• _Try it_:
Turn the records below into a numbered list and leave out any blank lines.

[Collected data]
%%
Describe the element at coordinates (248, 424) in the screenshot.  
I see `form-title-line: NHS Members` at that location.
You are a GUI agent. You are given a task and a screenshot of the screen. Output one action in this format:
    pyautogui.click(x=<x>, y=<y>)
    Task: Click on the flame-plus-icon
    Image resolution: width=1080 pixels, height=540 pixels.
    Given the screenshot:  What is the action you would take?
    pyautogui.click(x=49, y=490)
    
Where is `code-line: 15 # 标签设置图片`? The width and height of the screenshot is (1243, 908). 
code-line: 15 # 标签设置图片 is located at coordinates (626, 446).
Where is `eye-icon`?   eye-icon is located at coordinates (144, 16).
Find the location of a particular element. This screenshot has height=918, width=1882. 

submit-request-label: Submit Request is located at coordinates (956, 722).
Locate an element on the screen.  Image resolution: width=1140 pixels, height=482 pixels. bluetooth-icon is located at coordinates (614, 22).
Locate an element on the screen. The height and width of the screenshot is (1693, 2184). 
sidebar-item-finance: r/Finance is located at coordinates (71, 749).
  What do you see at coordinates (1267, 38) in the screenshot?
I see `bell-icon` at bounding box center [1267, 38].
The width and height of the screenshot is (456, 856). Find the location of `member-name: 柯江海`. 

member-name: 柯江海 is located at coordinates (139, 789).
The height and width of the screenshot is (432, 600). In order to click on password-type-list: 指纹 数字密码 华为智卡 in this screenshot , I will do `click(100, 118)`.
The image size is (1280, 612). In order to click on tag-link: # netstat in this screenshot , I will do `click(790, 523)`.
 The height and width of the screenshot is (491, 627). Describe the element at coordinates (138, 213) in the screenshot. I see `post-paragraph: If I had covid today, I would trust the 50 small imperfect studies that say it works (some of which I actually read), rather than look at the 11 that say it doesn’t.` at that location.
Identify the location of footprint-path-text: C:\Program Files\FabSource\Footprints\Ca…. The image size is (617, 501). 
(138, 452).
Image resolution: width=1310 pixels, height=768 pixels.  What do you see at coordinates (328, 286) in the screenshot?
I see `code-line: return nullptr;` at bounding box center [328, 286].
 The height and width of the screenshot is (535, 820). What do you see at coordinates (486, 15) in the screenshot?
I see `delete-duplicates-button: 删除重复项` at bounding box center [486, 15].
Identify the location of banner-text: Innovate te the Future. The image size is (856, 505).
%%
• _Exercise solution_:
1. Describe the element at coordinates (248, 424) in the screenshot.  
2. I see `form-title-line: NHS Members` at that location.
3. You are a GUI agent. You are given a task and a screenshot of the screen. Output one action in this format:
4.     pyautogui.click(x=<x>, y=<y>)
5.     Task: Click on the flame-plus-icon
6.     Image resolution: width=1080 pixels, height=540 pixels.
7.     Given the screenshot:  What is the action you would take?
8.     pyautogui.click(x=49, y=490)
9. Where is `code-line: 15 # 标签设置图片`? The width and height of the screenshot is (1243, 908). 
10. code-line: 15 # 标签设置图片 is located at coordinates (626, 446).
11. Where is `eye-icon`?   eye-icon is located at coordinates (144, 16).
12. Find the location of a particular element. This screenshot has height=918, width=1882. 
13. submit-request-label: Submit Request is located at coordinates (956, 722).
14. Locate an element on the screen.  Image resolution: width=1140 pixels, height=482 pixels. bluetooth-icon is located at coordinates (614, 22).
15. Locate an element on the screen. The height and width of the screenshot is (1693, 2184). 
16. sidebar-item-finance: r/Finance is located at coordinates (71, 749).
17.   What do you see at coordinates (1267, 38) in the screenshot?
18. I see `bell-icon` at bounding box center [1267, 38].
19. The width and height of the screenshot is (456, 856). Find the location of `member-name: 柯江海`. 
20. member-name: 柯江海 is located at coordinates (139, 789).
21. The height and width of the screenshot is (432, 600). In order to click on password-type-list: 指纹 数字密码 华为智卡 in this screenshot , I will do `click(100, 118)`.
22. The image size is (1280, 612). In order to click on tag-link: # netstat in this screenshot , I will do `click(790, 523)`.
23.  The height and width of the screenshot is (491, 627). Describe the element at coordinates (138, 213) in the screenshot. I see `post-paragraph: If I had covid today, I would trust the 50 small imperfect studies that say it works (some of which I actually read), rather than look at the 11 that say it doesn’t.` at that location.
24. Identify the location of footprint-path-text: C:\Program Files\FabSource\Footprints\Ca…. The image size is (617, 501). 
25. (138, 452).
26. Image resolution: width=1310 pixels, height=768 pixels.  What do you see at coordinates (328, 286) in the screenshot?
27. I see `code-line: return nullptr;` at bounding box center [328, 286].
28.  The height and width of the screenshot is (535, 820). What do you see at coordinates (486, 15) in the screenshot?
29. I see `delete-duplicates-button: 删除重复项` at bounding box center [486, 15].
30. Identify the location of banner-text: Innovate te the Future. The image size is (856, 505).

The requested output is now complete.